- Born: 1961 (age 64–65)
- Education: Cooper Union
- Occupation: Interior designer
- Website: aerostudios.com

= Thomas O'Brien (interior designer) =

American interior and furnishings designer (born 1961)

Thomas O'Brien (born 1961) is an American interior and home furnishings designer. His design firm, Aero Studios, and home store, Aero Ltd., are both based in New York City's SoHo neighborhood.

==Career==

===Early career===
O'Brien is a graduate of Cooper Union in New York City, where he studied photography, art and design. Following his degree, he worked briefly at Details magazine, before beginning his career at Polo Ralph Lauren. He worked on the styling and design of the Polo Ralph Lauren flagship store, the former Rhinelander Mansion, on Madison Avenue in Manhattan. He then assisted on the interior design of Ralph Lauren's private country home in Bedford, New York.

===Aero Studios and store===
O'Brien established his design firm Aero Studios and its adjoining Aero store in 1992 with fellow Polo alumnus William Sofield.

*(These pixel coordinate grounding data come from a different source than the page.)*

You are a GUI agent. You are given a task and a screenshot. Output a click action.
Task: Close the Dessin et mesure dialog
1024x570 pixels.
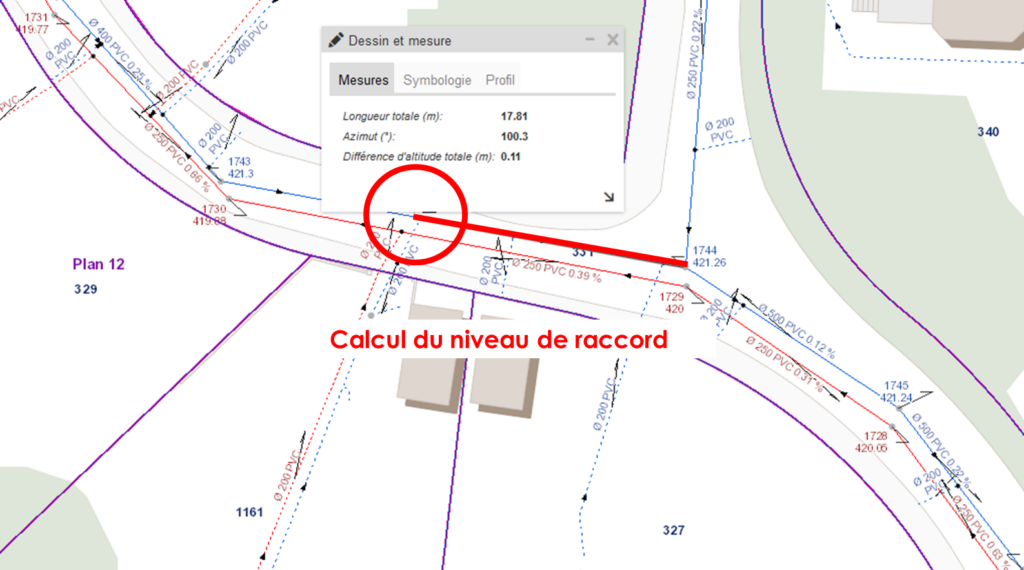point(612,41)
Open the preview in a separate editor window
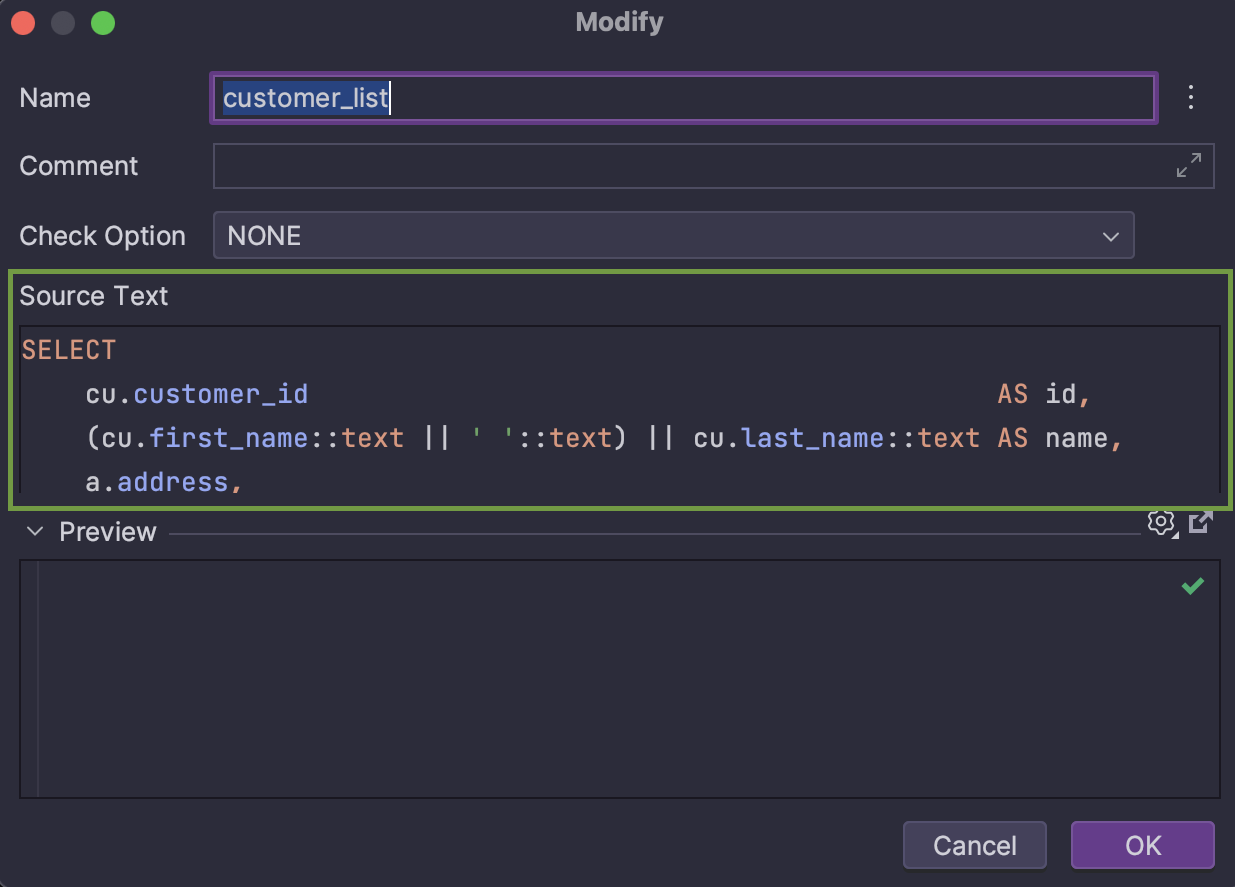This screenshot has width=1235, height=887. tap(1199, 521)
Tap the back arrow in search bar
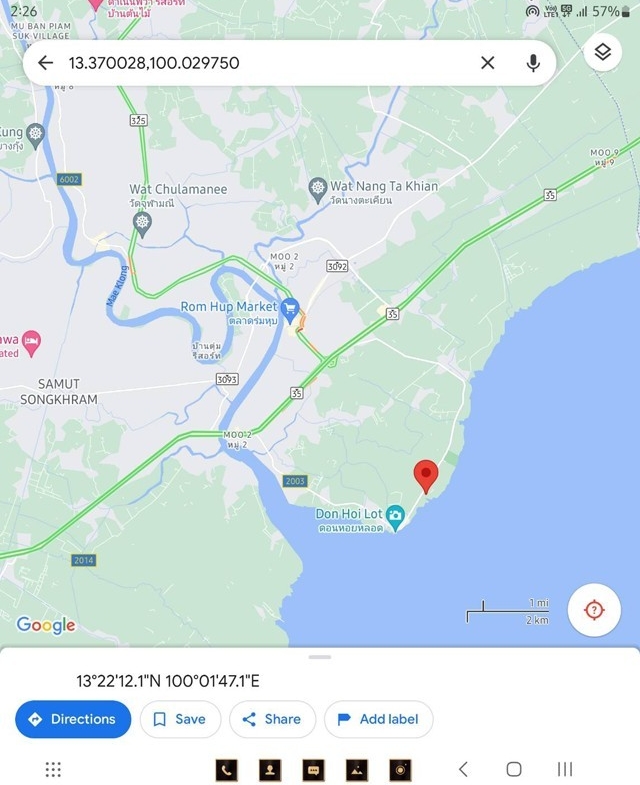Viewport: 640px width, 785px height. coord(46,63)
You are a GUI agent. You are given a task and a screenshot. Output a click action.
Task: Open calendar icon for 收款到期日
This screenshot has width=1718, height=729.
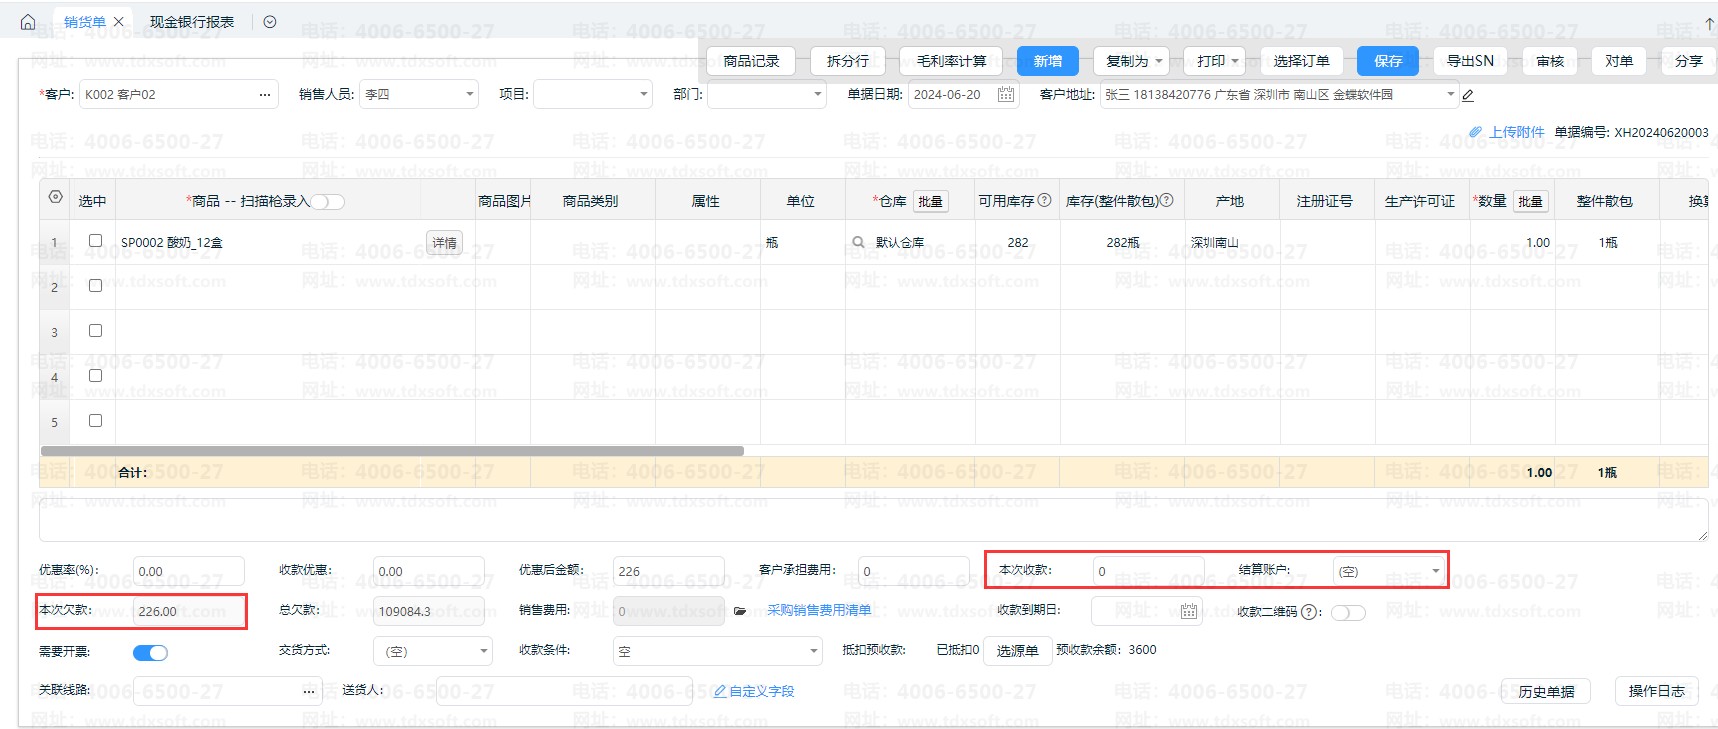[x=1188, y=611]
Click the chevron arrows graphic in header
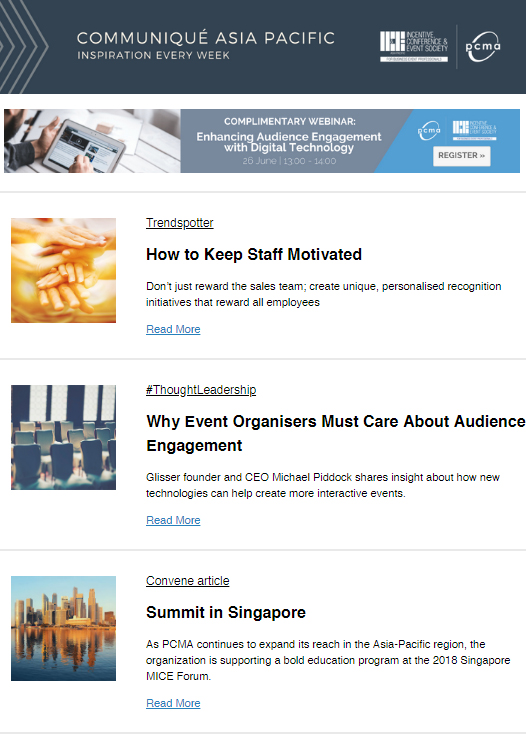The image size is (526, 744). tap(24, 46)
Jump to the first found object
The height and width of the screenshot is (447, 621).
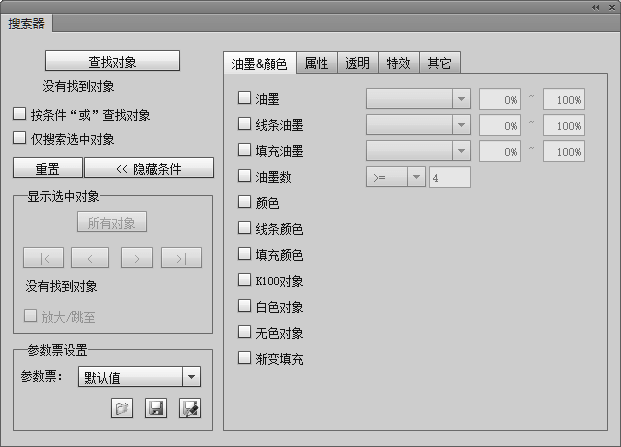[45, 258]
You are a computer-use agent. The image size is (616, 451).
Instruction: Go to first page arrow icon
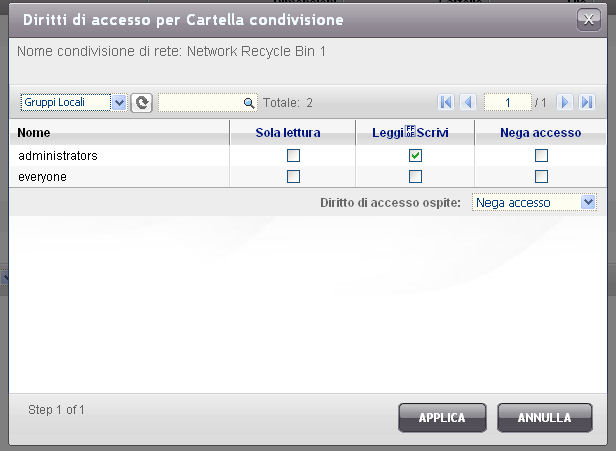446,102
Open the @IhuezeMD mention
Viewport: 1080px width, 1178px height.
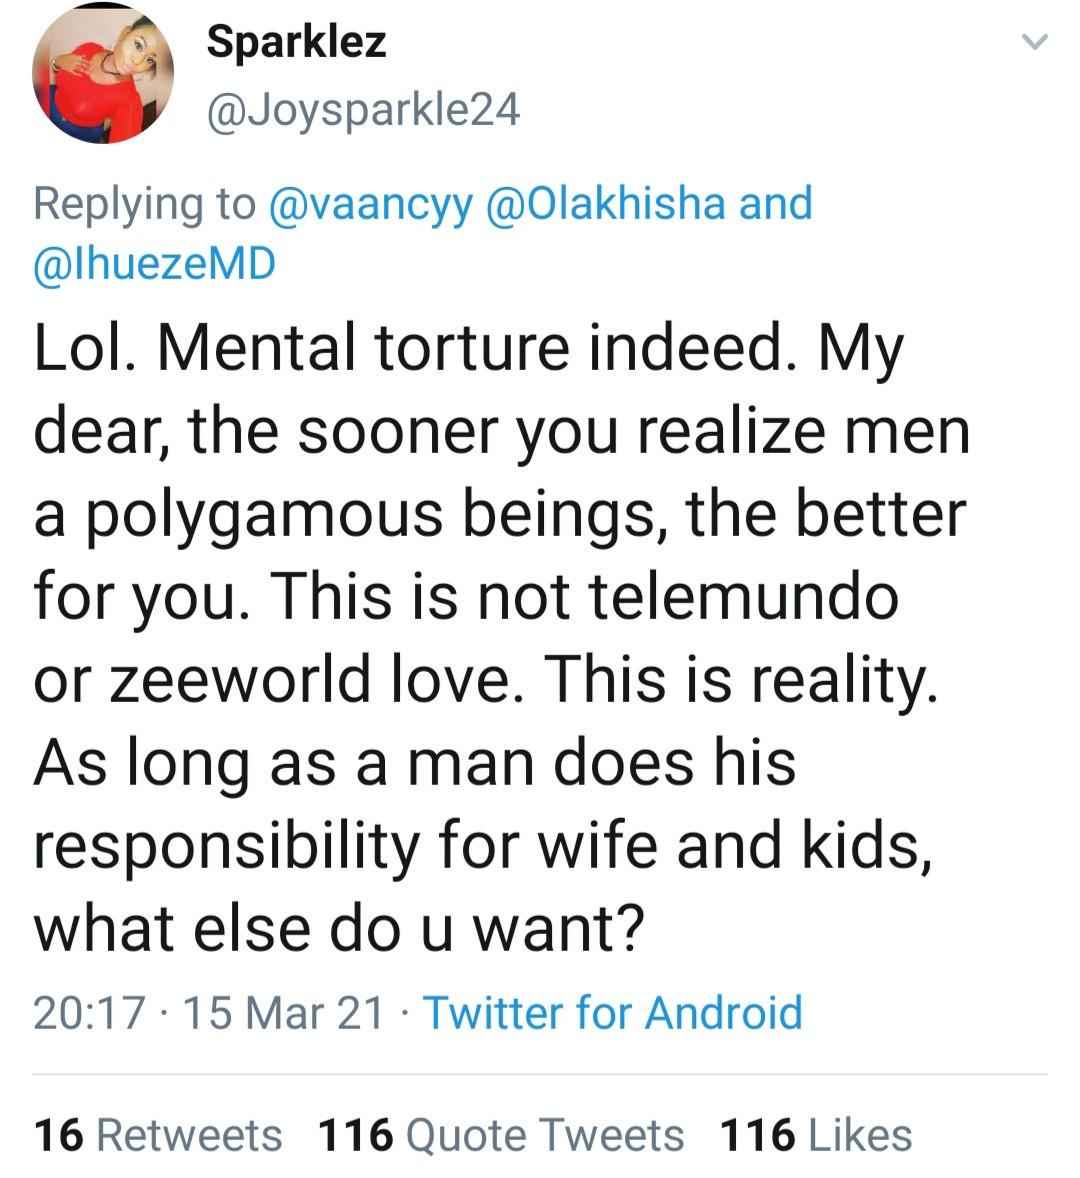point(154,263)
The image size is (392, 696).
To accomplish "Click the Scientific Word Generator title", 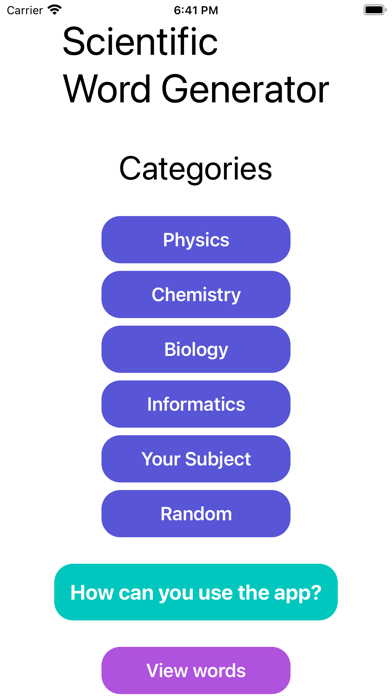I will coord(196,65).
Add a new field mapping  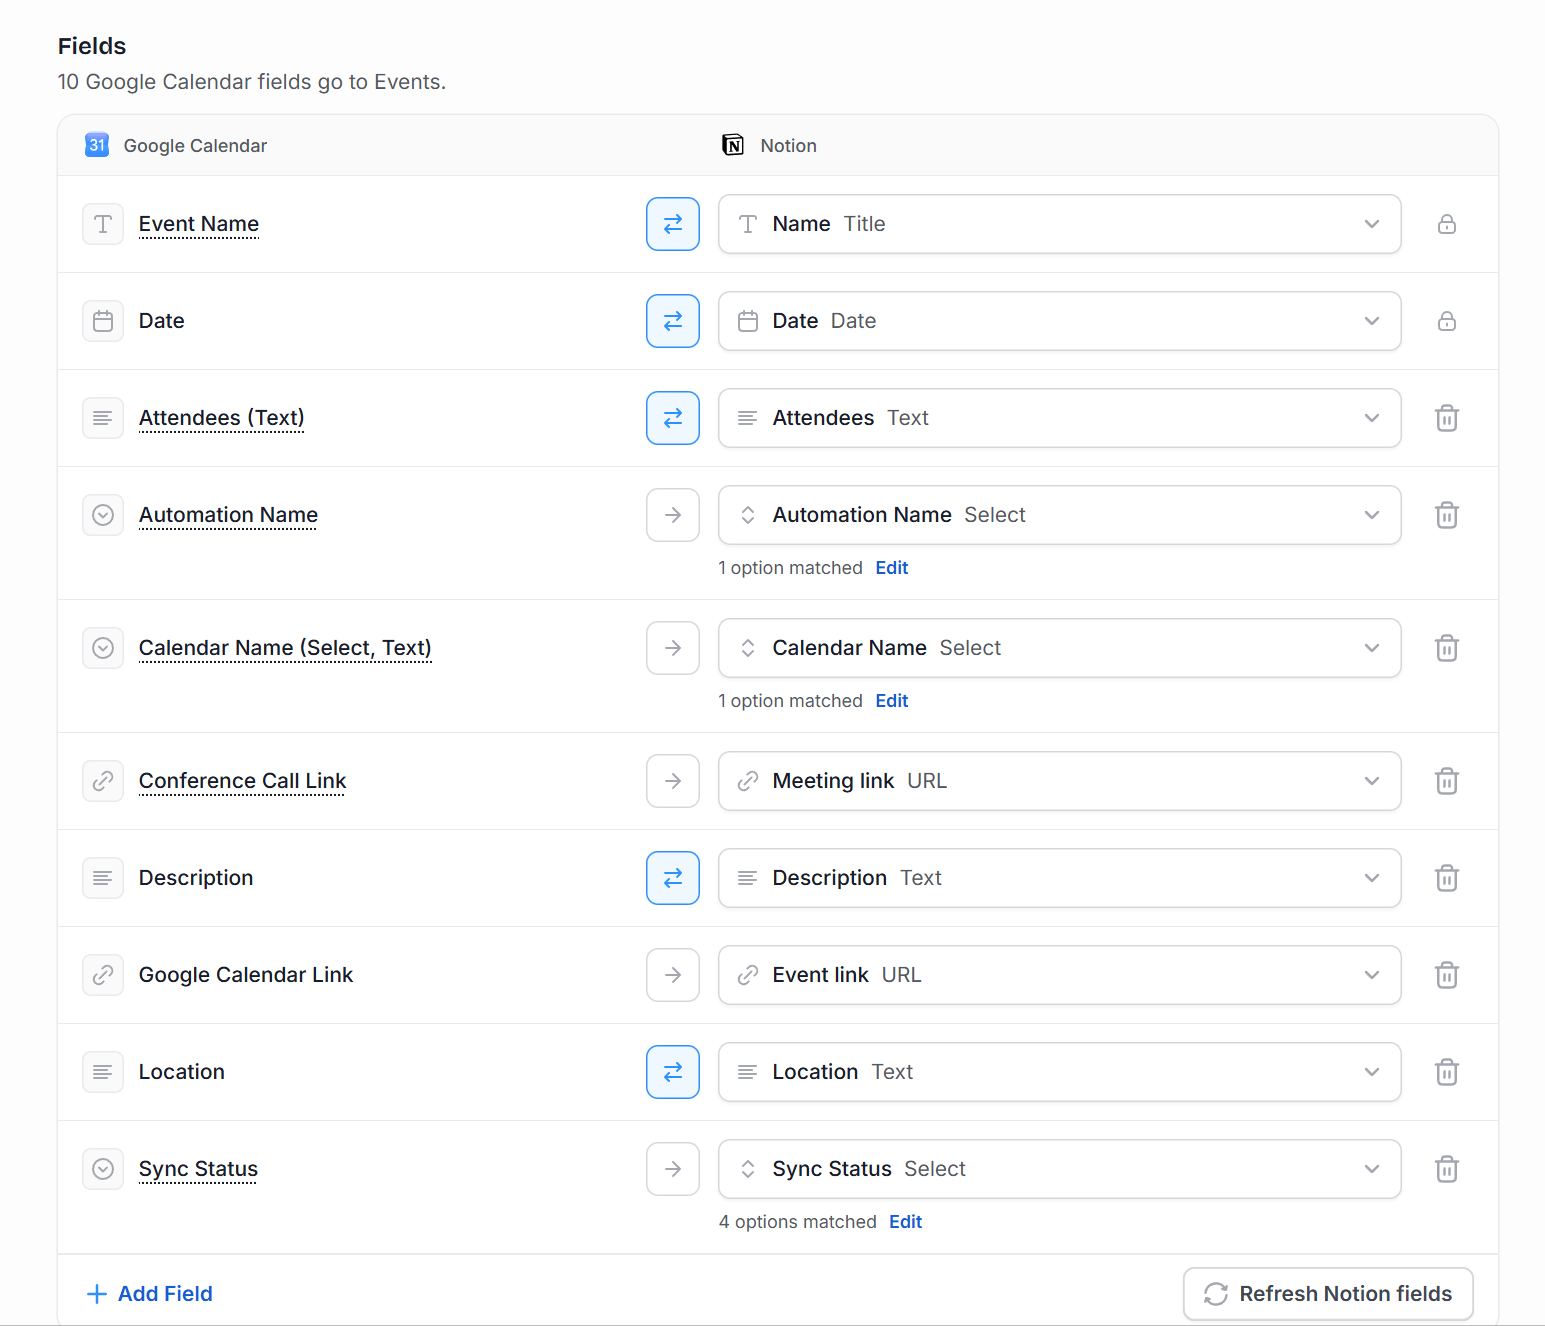[150, 1294]
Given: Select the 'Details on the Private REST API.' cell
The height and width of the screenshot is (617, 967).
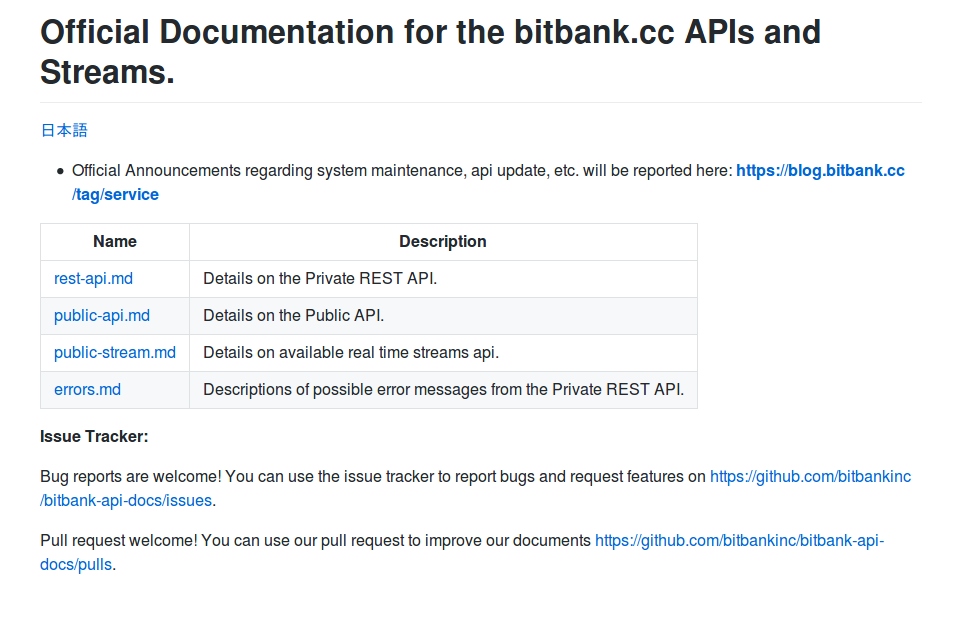Looking at the screenshot, I should tap(443, 279).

Sofield left Aero in 1995 and O'Brien took sole ownership of the company. The Aero store celebrated its twentieth anniversary in 2012 and was commemorated in O'Brien’s 2013 book, Aero: Beginning to Now.

==Style and accolades==
O'Brien is often cited for his style of "warm modernism" and his approach of combining vintage, modern, and traditional influences in both his interiors and his product designs. He is regularly named to editorial top designer lists such as the Architectural Digest AD100, and his work is frequently featured in publications such as "Elle Decor", House Beautiful, Architectural Digest, The New York Times, and Veranda.

==Partnerships==
O'Brien is a prolific product designer who has developed a portfolio of high-end home furnishings with a number of American heritage brands. He has designed bath plumbing for Waterworks; furniture for Hickory Chair and Century Furniture; lighting for Visual Comfort; textiles for Lee Jofa, owned by Kravet; rugs for Safavieh; and tableware and accessories for silversmith manufacturer Reed & Barton. He also produces luxury accessories, leather goods, and bedding for his own Aero brand. In 2000, he launched the largest-ever designer collection of furniture, lighting, and soft home furnishings with retailer Target. Through Aero Studios, O'Brien focuses on the design of private residences as well store development for retail brands. He has designed boutiques for Donna Karan and Emporio Armani, and subsequently collaborated with Armani on the interior design of his Manhattan apartment. In addition, O'Brien has collaborated with Williams-Sonoma, Inc., for whom he designed store concepts for West Elm and Pottery Barn.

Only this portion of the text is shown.